The protective mechanism of antroquinonol and EMAC against ethanol-induced oxidative stress was investigated in cultured human hepatoma HepG2 cells and ICR mice model, respectively. HepG2 cells were pretreated with antroquinonol (1-20μM) and oxidative stress was induced by ethanol (100mM). Meanwhile, male ICR mice were pretreated with EMAC for 10 days and hepatotoxicity was generated by the addition of ethanol (5g/kg). Hepatic enzymes, cytokines and chemokines were determined using commercially available assay kits. Western blotting and real-time PCR were subjected to analyze HO-1 and Nr-2 expression. EMSA was performed to monitor Nrf-2 ARE binding activity. Possible changes in hepatic lesion were observed using histopathological analysis.
Antroquinonol pretreatment significantly inhibited ethanol-induced AST, ALT, ROS, NO, MDA production and GSH depletion in HepG2 cells. Western blot and RT-PCR analysis showed that antroquinonol enhanced Nrf-2 activation and its downstream antioxidant gene HO-1 via MAPK pathway. This mechanism was then confirmed in vivo in an acute ethanol intoxicated mouse model: serum ALT and AST production, hepatocellular lipid peroxidation and GSH depletion was prevented by EMAC in a dose-dependent manner. EMAC significantly enhanced HO-1 and Nrf-2 activation via MAPKs consistent with in vitro studies. Ethanol-induced hepatic swelling and hydropic degeneration of hepatocytes was significantly inhibited by EMAC in a dose-dependent manner.
These results provide a scientific basis for the hepatoprotective effects of Antrodia cinnamomea. Data also imply that antroquinonol, a potent bioactive compound may be responsible for the hepatoprotective activity of Antrodia cinnamomea. Moreover, the present study highly supported our traditional knowledge that Antrodia cinnamomea as a potential candidate for the treatment of alcoholic liver diseases.
近年来,药用真菌牛樟芝因其可能具有的健康益处而备受关注;特别是其对各种药物、毒素和酒精性肝损伤的保肝作用。然而,牛樟芝及其活性化合物antroquinonol 发挥这种保护作用的分子机制尚不清楚。本研究旨在评估 antroquinonol 和牛樟芝菌丝体乙醇提取物(EMAC)在体外和体内的保肝作用。

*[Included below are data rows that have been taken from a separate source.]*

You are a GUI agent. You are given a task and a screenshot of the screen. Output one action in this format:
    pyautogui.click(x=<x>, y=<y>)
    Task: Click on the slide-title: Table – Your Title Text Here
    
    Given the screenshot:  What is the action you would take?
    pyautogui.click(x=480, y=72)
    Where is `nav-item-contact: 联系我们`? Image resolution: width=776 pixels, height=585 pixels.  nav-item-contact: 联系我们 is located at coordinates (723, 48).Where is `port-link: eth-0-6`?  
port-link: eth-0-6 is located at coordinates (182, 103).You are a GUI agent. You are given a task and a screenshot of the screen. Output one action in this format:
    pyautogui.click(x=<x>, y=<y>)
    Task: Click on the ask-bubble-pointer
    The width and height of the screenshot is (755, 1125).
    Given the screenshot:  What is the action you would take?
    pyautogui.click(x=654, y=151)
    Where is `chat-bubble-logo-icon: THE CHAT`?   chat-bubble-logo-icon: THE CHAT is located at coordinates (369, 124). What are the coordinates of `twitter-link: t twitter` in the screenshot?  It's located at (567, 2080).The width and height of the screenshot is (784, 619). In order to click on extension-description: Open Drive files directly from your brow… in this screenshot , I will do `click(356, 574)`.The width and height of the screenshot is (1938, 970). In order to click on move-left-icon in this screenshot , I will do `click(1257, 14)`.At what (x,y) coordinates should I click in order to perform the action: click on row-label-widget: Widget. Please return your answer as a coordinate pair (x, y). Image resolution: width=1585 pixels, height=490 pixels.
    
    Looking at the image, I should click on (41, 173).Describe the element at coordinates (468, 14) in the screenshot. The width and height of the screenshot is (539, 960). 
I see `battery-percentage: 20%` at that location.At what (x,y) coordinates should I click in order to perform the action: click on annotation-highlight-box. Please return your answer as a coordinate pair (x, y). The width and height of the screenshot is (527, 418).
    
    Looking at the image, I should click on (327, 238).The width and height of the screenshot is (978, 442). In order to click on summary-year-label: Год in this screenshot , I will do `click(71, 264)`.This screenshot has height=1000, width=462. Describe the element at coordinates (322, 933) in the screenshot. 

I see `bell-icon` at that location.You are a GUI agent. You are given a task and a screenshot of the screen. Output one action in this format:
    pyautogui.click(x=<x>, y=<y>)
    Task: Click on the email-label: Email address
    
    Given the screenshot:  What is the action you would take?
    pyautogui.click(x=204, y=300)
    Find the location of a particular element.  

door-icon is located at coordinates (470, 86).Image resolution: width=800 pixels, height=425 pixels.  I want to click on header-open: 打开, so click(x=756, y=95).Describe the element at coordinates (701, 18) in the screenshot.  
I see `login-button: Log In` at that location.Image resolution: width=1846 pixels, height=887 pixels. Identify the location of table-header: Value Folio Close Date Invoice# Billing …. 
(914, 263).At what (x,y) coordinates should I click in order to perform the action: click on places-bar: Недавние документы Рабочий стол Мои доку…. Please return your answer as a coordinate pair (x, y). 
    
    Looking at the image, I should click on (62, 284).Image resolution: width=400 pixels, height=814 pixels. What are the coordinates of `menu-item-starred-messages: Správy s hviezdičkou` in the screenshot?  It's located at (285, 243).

分别在培养的人肝癌 HepG2 细胞和 ICR 小鼠模型中研究 antroquinonol 和 EMAC 对乙醇诱导的氧化应激的保护机制。用乙醇(100mM)诱导 HepG2 细胞产生氧化应激,用 1-20μM 的 antroquinonol 预处理 HepG2 细胞。同时,用 EMAC 预处理雄性 ICR 小鼠 10 天,然后加入乙醇(5g/kg)生成肝毒性。用商业试剂盒测定肝酶、细胞因子和趋化因子。用 Western blot 和实时 PCR 分析 HO-1 和 Nr-2 表达。EMSA 用于监测 Nrf-2 ARE 结合活性。通过组织病理学分析观察肝损伤的可能变化。
antroquinonol 预处理可显著抑制 HepG2 细胞中乙醇诱导的 AST、ALT、ROS、NO、MDA 产生和 GSH 耗竭。Western blot 和 RT-PCR 分析表明,antroquinonol 通过 MAPK 通路增强 Nrf-2 激活及其下游抗氧化基因 HO-1。在急性乙醇中毒小鼠模型中,这一机制得到了进一步证实:EMAC 可剂量依赖性地防止血清 ALT 和 AST 生成、肝细胞脂质过氧化和 GSH 耗竭。EMAC 显著增强 MAPKs 中的 HO-1 和 Nrf-2 激活,与体外研究一致。EMAC 可剂量依赖性地显著抑制乙醇诱导的肝肿胀和肝细胞水样变性。
这些结果为牛樟芝的保肝作用提供了科学依据。数据还表明,antroquinonol 作为一种有效的生物活性化合物,可能是牛樟芝保肝作用的原因。此外,本研究高度支持我们的传统知识,即牛樟芝是治疗酒精性肝病的潜在候选药物。